Alle großen Kollektionen in Berlin nutzen ihren Namen. Wir nennen uns nicht Olbricht Collection, sondern ‚me', und jeder spricht nun von Selbstdarstellung. Dabei ist es die Abkürzung von moving energies. Vor Jahren waren Teile meiner Sammlung im Folkwang Museum zu sehen – unter demselben Titel. Darum geht es mir: Ich habe meine Energie des Kunstsammelns nach Berlin gebracht. Die nun wahrgenommene Doppeldeutigkeit ist ja nur ein semantisches Problem. Ich muss es nicht allen recht machen und kann es nicht. Ich gehe weit über das hinaus, was ich mir betriebswirtschaftlich erlauben dürfte. Und wenn ich schon so spinnert bin, dann sollte man sich darüber freuen. Das hier spricht mir aus dem Herzen, und das Herz kann nicht kalkulieren. Nur schlagen.

Interview: Christiane Meixner

COLLECTORS ROOM

Der Arzt und Chemiker Thomas Olbricht stammt aush Essen, er sammelt seit 25 Jahren Kunst. Heute besitzt der 62-Jährige eine der umfangreichsten Kollektionen Europas.

Den größten Teil seiner Sammlung bilden Werke zeitgenössischer Kunst. Die Sammlung umfasst Werke des 16. bis 18. Jahrhunderts, der klassischen Moderne, Objekte des Jugendstil, vor allem aber aktuelle Malerei; darunter von Künstlern wie Eric Fischl, Franz Gertsch, Peter Doig, Cindy Sherman oder Marlene Dumas, die Olbricht mit Newcomern wie Corinne von Lebusa, Tomoko Nagai oder Rachel Goodyear kombiniert. Die Mehrzahl der Bilder befassen sich mit dem menschlichen Körper.

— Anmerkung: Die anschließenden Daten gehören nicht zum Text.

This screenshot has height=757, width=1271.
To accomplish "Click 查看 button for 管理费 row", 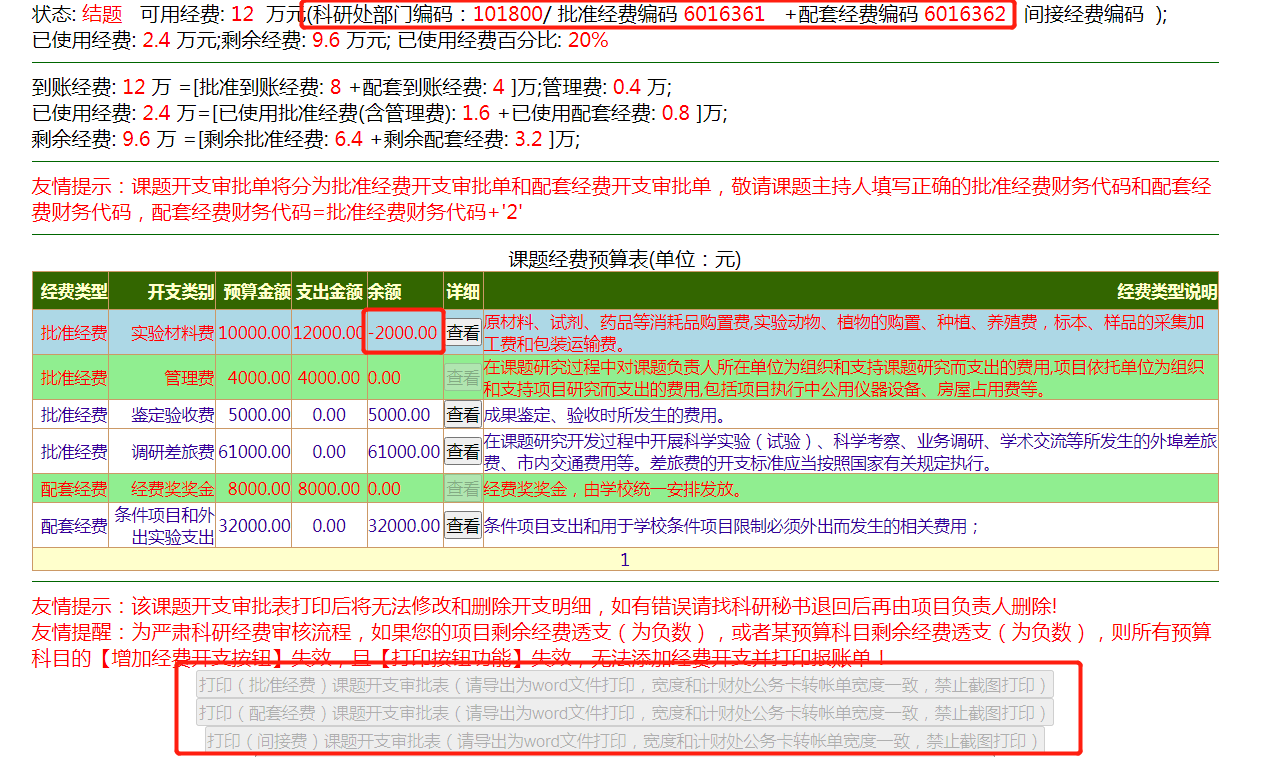I will click(x=462, y=378).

Am 1. Mai eröffnet Olbricht um 12 Uhr in der Auguststraße 68 seinen „me Collectors Room Berlin“. Dort wird als permanente Schau die „Wunderkammer Olbricht“ zu sehen sein und bis zum 12. September die erste Ausstellung „Passion Fruits“.

Ab dem 2. Mai hat die Sammlung dienstags bis sonntags von 12 -18 Uhr geöffnet. Der Einritt kostet 6/4 Euro (www.me-berlin.com). Es gibt ein Restaurant und eine Lounge.